Во время знаменитой холеры сороковыхъ годовъ, московскій митрополитъ Филаретъ въ одной изъ блестящихъ проповѣдей своихъ коснулся извѣстной библейской исторіи: царю Давиду, за грѣхъ его, было предоставлено выбрать одну изъ трехъ народныхъ казней: голодъ, нашествіе непріятелей, моръ. Царь Давидъ выбралъ моръ. Вскорѣ затѣмъ, митрополитъ Филаретъ получилъ изъ Петербурга строжайшій запросъ: какую проповѣдь-притчу произнесъ онъ о царѣ Давидѣ. Изъ слушателей нашелся тоже какой-то священникъ Розовъ и донесъ, куда нашелъ удобнымъ: говорилъ-де владыка о Давидѣ, а намекалъ, думается мнѣ, на Николая Павловича. Недоброжелатели Филарета ухватились за доносъ обѣими руками, стали огонекъ разжигать и раздувать, наконецъ, дѣло, въ самомъ враждебномъ и тенденціозномъ освѣщеніи, было доложено во дворцѣ. Въ концѣ концовъ, митрополитъ получилъ внушеніе: въ успокоеніе общественныхъ толковъ, разъяснить во всеобщее свѣдѣніе, что проповѣдь говорена была точно о царѣ Давидѣ и въ такомъ смыслѣ надлежитъ ее понимать, а отнюдь не въ примѣненіи къ современнымъ событіямъ. Филаретъ исполнилъ предписаніе съ буквальною точностью, разославъ по церквамъ циркуляръ требуемаго содержанія. Послѣдствія понятны: опроверженіе было принято за утвержденіе, и всѣ бросились читать невинную проповѣдь, какъ политическій памфлетъ. Политическій памфлетъ Филарета — самаго строгаго государственника русской церкви! человѣка, довѣріе къ которому Верховной Власти было безпредѣльно, — впослѣдствіи редактора манифеста объ освобожденіи крестьянъ! Вотъ до какихъ жестокихъ абсурдовъ доводитъ охота разныхъ гг. Розовыхъ за «иносказаніями». А засимъ предоставляю св. Розову толковать мою легенду, какъ ему угодно.
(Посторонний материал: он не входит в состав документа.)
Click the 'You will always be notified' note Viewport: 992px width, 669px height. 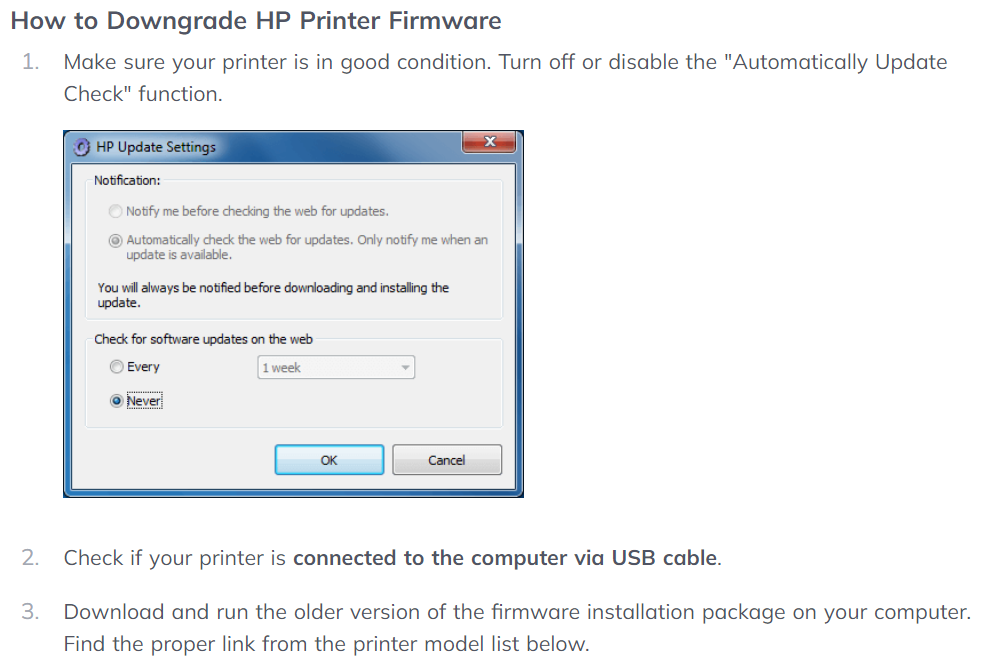coord(273,295)
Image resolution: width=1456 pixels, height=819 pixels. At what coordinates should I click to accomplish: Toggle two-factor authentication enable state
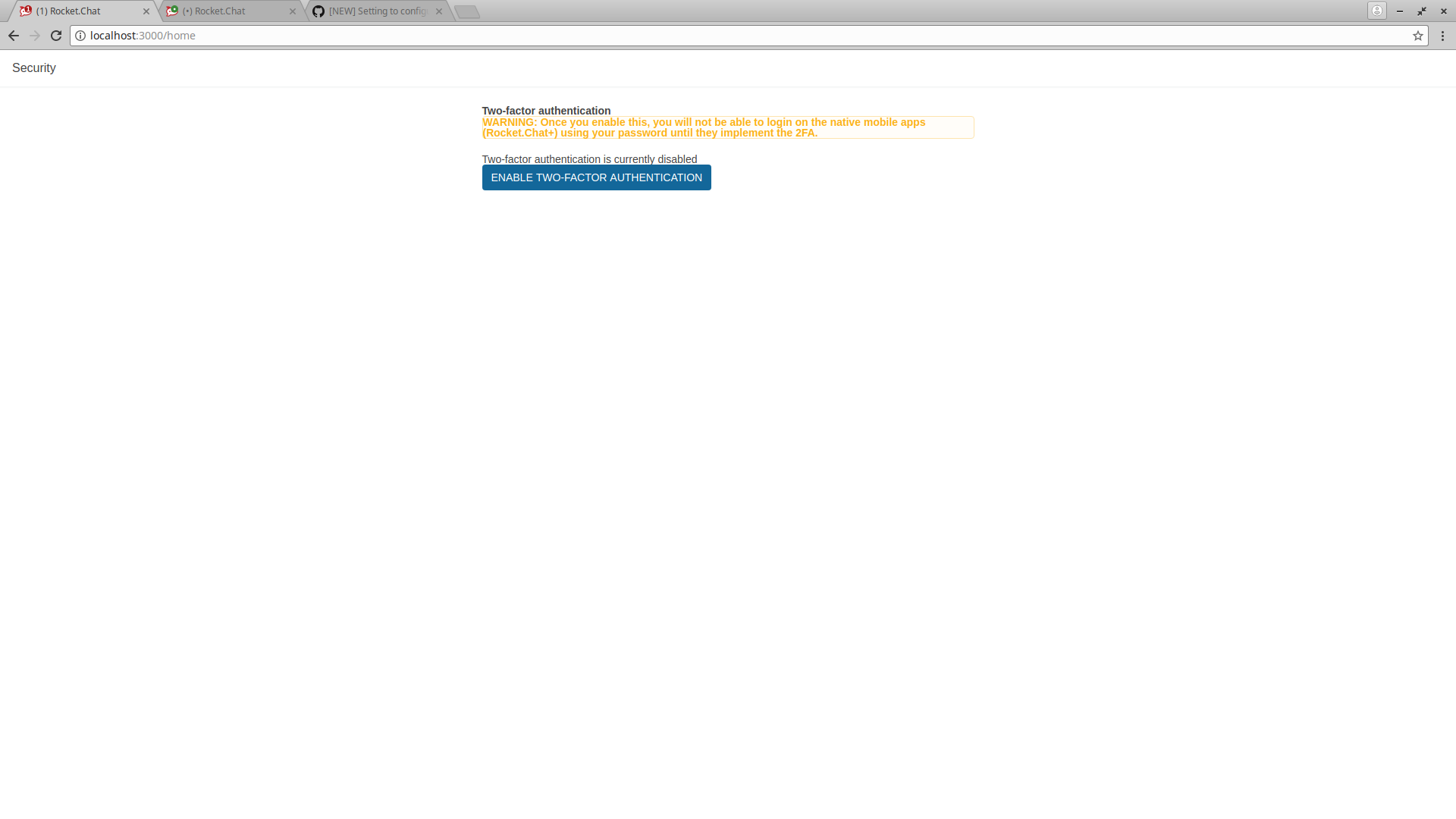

Если со всѣми розовскими «чтеніями въ сердцахъ» считаться, такъ и писать нельзя. Я, на вѣку своемъ, перевелъ и обработалъ литературно не одинъ десятокъ легендъ европейскаго фольклора, въ томъ числѣ, одну фламандскую — о принцессѣ, которая вышла замужъ за чорта, чтобы обратить его на путь истинный, но не успѣла въ своемъ предпріятіи (изъ сборника Берту). Цензоръ одной провинціальной газеты не пропустилъ легенды. Редакторъ спрашиваетъ:

— Почему?!

— Потому что я умѣю читать между строкъ. Это иносказаніе о нигилисткѣ (фамилія), которая вышла въ семидесятыхъ годахъ замужъ за жандарма (фамилія), надѣясь, съ помощью его, приносить пользу революціонной пропагандѣ…
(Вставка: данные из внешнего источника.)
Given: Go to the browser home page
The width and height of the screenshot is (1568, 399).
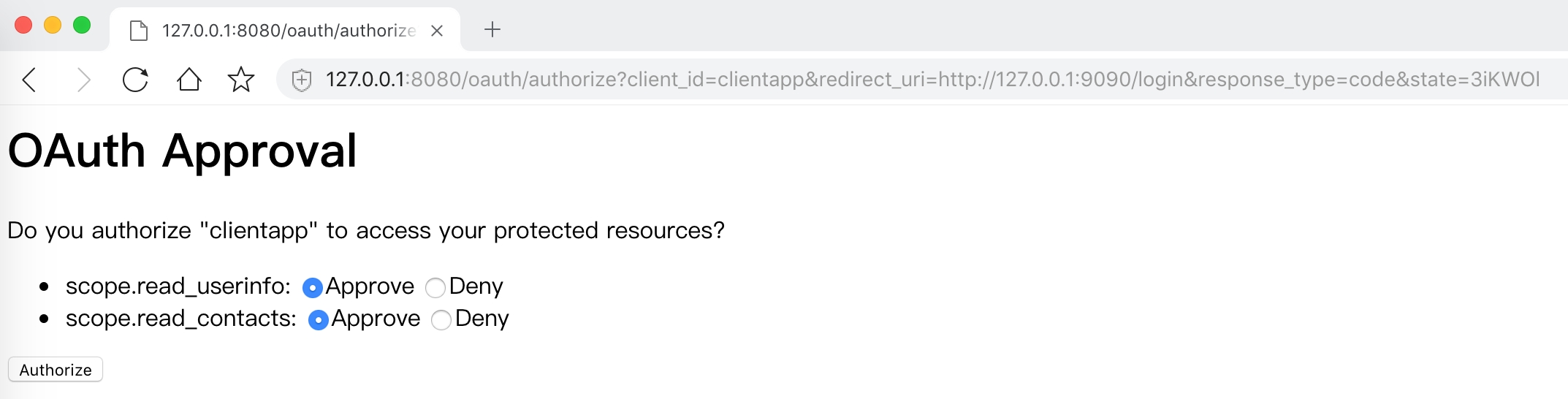Looking at the screenshot, I should pyautogui.click(x=189, y=80).
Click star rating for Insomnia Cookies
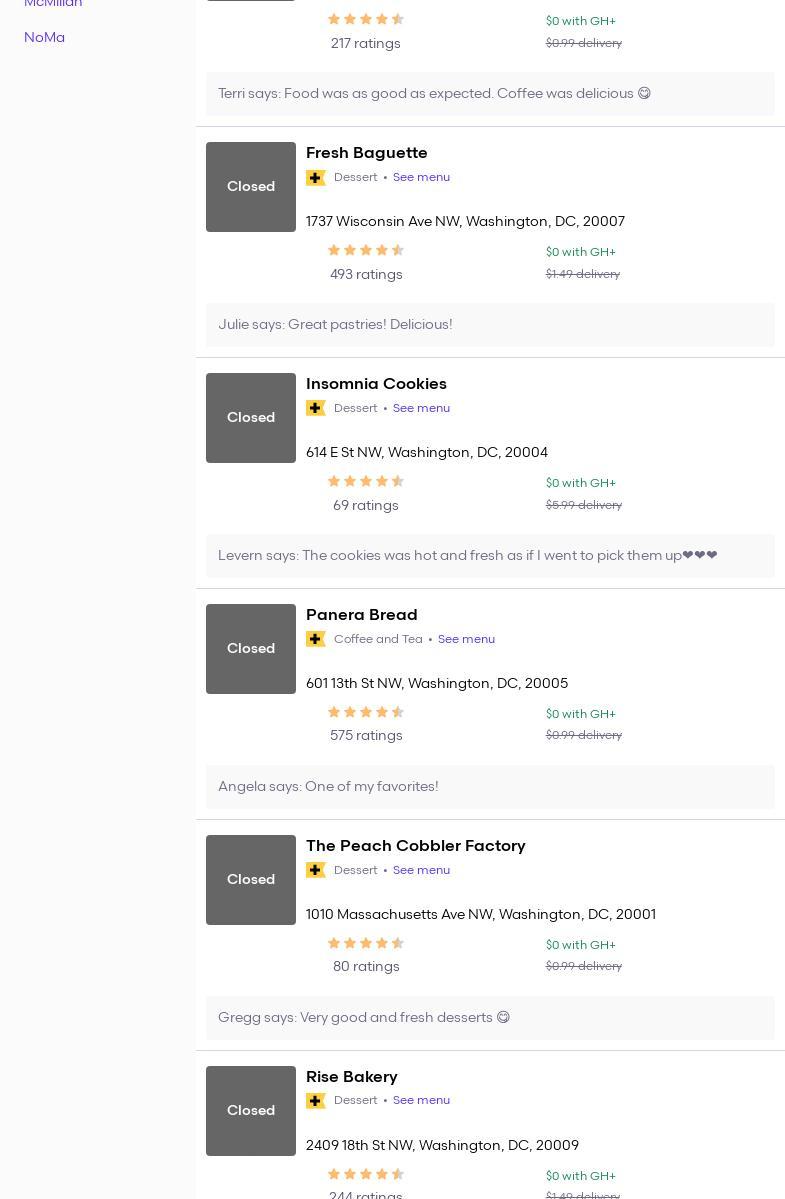 366,482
— Впервые слышу о такомъ случаѣ…

— Да-съ, вотъ и знайте!

Другой цензоръ въ другомъ городѣ (Ростовѣ на Дону) пропустилъ легенду, не зачеркнувъ въ ней ни словечка что и понятно: легендѣ пятьсотъ лѣтъ!.. Она вышла въ мой сборникъ «Сказочныя Были» и повторилась въ полной неприкосновенности двумя изданіями («Не всякаго жалѣй»), рѣшительно никого не вызвавъ на сомнѣнія, вооружившія противъ нея К—вскаго цензора!

Гг. Розовы и К° воображаютъ, что изыскивать въ каждомъ словѣ, которое не по вкусу имъ, «иносказанія» враждебныя «основамъ», значитъ любить и уважать основы, поддерживать ихъ авторитетъ.

Маленькая притча, — на этотъ разъ, дѣйствительно, несомнѣнно, «иносказаніе».

Шли по улицѣ два пріятеля. Въ это время кто-то прохожій громко крикнулъ — Дуракъ!.. Одинъ изъ пріятелей не обратилъ на крикуна ни малѣйшаго вниманія и пошелъ своею дорогою. Но другой такъ и закипѣлъ злобою…

Принялъ на свой счетъ?

О, нѣтъ! На счетъ пріятеля:

— Слышишь? Слышишь? Это онъ про тебя!

— Почему ты думаешь?

— Да ужъ повѣрь мнѣ: я знаю, что про тебя. Ругается, — такъ, значитъ, тебя ругаетъ. Ужъ это такъ: я лучше знаю. Остановись же и намни ему бока!..

Какъ вы думаете, господа: высоко ли цѣнилъ своего пріятеля этотъ пріятель, когда почиталъ относящимся къ нему всякое случайно пролетѣвшее въ воздухѣ обидное слово?

Примѣчанія

править
  1. нѣм. Was ist ihm Hecuba? Was ist er ihr? — Что ему Гекуба? Что онъ ей? (У. Шекспиръ, «Гамлетъ», II, 2). Въ оригиналѣ: англ. What's Hecuba to him, or he to Hecuba. Прим. ред.